This is correct according to the spec. The reason the final ** can’t end strong emphasis is that it’s not part of a right-flanking delimiter run. Indeed, this run ** between _ and is is left-flanking.
I agree that this is an odd result. Especially because
***th***is does work
The two cases are different because in _** you have two distinct delimiter runs, while in *** you just have one (which is both left- and right-flanking).
Perhaps there is a way to do better on this case. However, it’s worth saying that every Markdown implementation has weird edge cases on nested strong/emph. We’ve worked very hard to specify their behavior in CommonMark in a way that gets the intuitively intended results in almost every case. But getting 100% might be impossible without building AI into the spec.

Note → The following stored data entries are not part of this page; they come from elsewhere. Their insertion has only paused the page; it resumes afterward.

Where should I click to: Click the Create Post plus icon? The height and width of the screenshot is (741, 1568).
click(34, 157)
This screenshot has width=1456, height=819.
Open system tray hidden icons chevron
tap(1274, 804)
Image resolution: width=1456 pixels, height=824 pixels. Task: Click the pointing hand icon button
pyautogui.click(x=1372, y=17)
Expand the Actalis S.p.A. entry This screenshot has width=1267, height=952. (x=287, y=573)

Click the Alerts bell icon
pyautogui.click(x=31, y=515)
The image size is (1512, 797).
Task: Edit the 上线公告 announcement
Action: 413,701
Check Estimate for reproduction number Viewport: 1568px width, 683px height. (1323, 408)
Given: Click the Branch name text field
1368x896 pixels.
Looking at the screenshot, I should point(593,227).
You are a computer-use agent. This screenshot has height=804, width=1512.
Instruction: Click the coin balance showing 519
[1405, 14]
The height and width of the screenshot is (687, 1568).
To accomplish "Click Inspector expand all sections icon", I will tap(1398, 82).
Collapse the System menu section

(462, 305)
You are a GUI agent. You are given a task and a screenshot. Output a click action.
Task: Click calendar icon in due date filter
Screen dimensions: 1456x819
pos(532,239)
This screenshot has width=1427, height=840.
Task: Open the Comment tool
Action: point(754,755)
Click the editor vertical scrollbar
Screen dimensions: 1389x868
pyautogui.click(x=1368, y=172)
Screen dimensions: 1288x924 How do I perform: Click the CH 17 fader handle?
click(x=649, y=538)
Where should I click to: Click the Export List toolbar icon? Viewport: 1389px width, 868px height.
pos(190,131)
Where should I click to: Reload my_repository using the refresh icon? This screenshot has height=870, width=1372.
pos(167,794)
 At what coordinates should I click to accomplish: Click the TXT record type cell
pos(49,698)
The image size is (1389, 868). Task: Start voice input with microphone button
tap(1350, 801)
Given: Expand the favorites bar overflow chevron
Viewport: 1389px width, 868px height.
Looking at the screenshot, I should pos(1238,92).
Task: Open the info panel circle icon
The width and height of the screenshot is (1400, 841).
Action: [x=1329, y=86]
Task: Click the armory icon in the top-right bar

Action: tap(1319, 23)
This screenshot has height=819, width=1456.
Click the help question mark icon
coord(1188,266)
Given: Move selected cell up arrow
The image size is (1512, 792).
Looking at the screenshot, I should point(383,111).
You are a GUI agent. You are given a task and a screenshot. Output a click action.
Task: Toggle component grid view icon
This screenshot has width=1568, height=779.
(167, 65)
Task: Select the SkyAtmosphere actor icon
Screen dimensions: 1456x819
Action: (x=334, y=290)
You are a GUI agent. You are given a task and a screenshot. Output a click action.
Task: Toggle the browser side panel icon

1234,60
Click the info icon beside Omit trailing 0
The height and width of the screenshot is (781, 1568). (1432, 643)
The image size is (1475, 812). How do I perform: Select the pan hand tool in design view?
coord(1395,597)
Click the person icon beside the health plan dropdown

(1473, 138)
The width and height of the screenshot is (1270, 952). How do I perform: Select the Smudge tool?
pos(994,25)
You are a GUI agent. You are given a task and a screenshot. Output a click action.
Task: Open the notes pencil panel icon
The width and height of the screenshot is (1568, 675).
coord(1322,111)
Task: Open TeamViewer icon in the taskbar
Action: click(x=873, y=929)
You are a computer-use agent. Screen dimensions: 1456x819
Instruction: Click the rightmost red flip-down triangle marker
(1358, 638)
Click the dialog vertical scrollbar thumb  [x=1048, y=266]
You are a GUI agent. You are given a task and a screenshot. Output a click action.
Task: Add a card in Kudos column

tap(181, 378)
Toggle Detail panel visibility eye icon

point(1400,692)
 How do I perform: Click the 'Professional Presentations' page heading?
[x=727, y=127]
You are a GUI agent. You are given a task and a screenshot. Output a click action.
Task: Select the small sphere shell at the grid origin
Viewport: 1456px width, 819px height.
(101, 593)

On further reflection, I think there’s a simple fix for this problem. We need only change the definition of “delimiter run” in the spec from
A delimiter run is either a sequence of one or more * characters that is not preceded or followed by a * character, or a sequence of one or more _ characters that is not preceded or followed by a _ character.
to
A delimiter run is either a sequence of one or more * or _ characters that is not preceded or followed by a * or _ character.
I will try to update the parsers accordingly and see how things go.
I’ve explored some options, and I think it’s probably best to leave things as they are.
I tried changing the definition of delimiter run as suggested above, but this led to some unwanted consequences: for example, _a_*b and _a_\*b came to have distinct meanings (only the second involved emphasis).